Traduisez en anglais la phrase suivante, tirée du rapport d'activité de Sanad : « Les histoires d’Eyad, Aicha, Bayrem, Asma et bien d’autres racontées dans le rapport témoignent de l’impact crucial de l’assistance pluridisciplinaire offerte par l’équipe Sanad sur leur vie. »

◆ **Extrait du document**:
+ + + + +
Rapport d’activité de Sanad (juin 2024 – mai 2025)
Sanad a accueilli 166 nouveaux bénéficiaires, victimes directes et indirectes de torture et mauvais traitements aux multiples facettes : des violences fondées sur la discrimination raciale ou sexuelle, au harcèlement policier en lien avec le fichage, en passant par les agressions parfois graves sur la voie publique, dans les postes de police, en prison et ayant dans certains cas conduit à la mort de la victime.
Sanad Care a ainsi accompagné des nombreux bénéficiaires, nouveaux comme anciens, dans la reconstruction de leur vie et la réparation des dégâts souvent terribles occasionnés par la violence d’État sur les plans psychologique, social et médical. Les histoires d’Eyad, Aicha, Bayrem, Asma et bien d’autres racontées dans le rapport témoignent de l’impact crucial de l’assistance pluridisciplinaire offerte par l’équipe Sanad sur leur vie.
+ + + + +
◆ **Les données**:
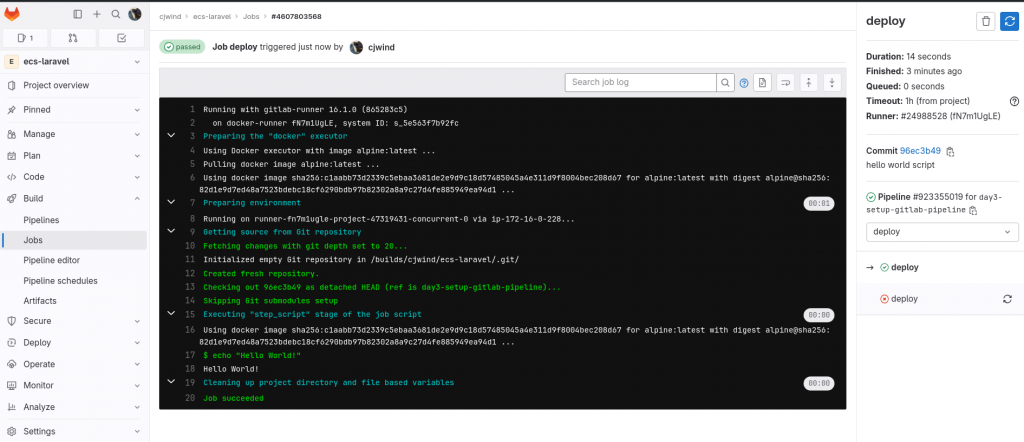Open commit link 96ec3b49
1024x442 pixels.
pos(920,151)
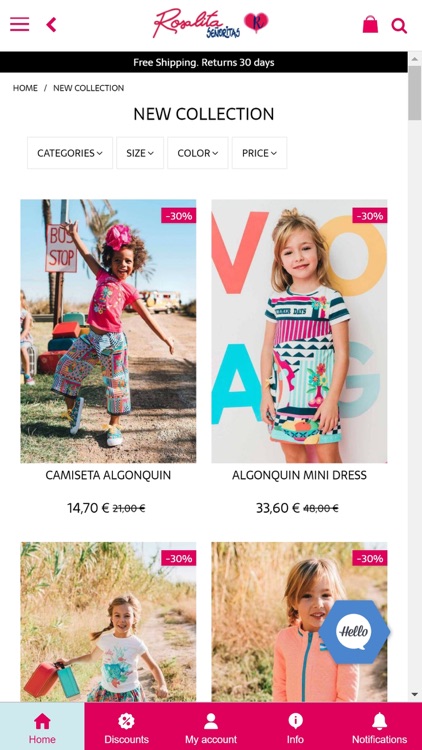
Task: Click the page's vertical scrollbar thumb
Action: 414,93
+ + + + +
◆ **Espace réponse**: The stories of Eyad, Aicha, Bayrem, Asma and many others recounted in the report bear witness to the crucial impact that the multidisciplinary assistance offered by the Sanad team has had on their lives.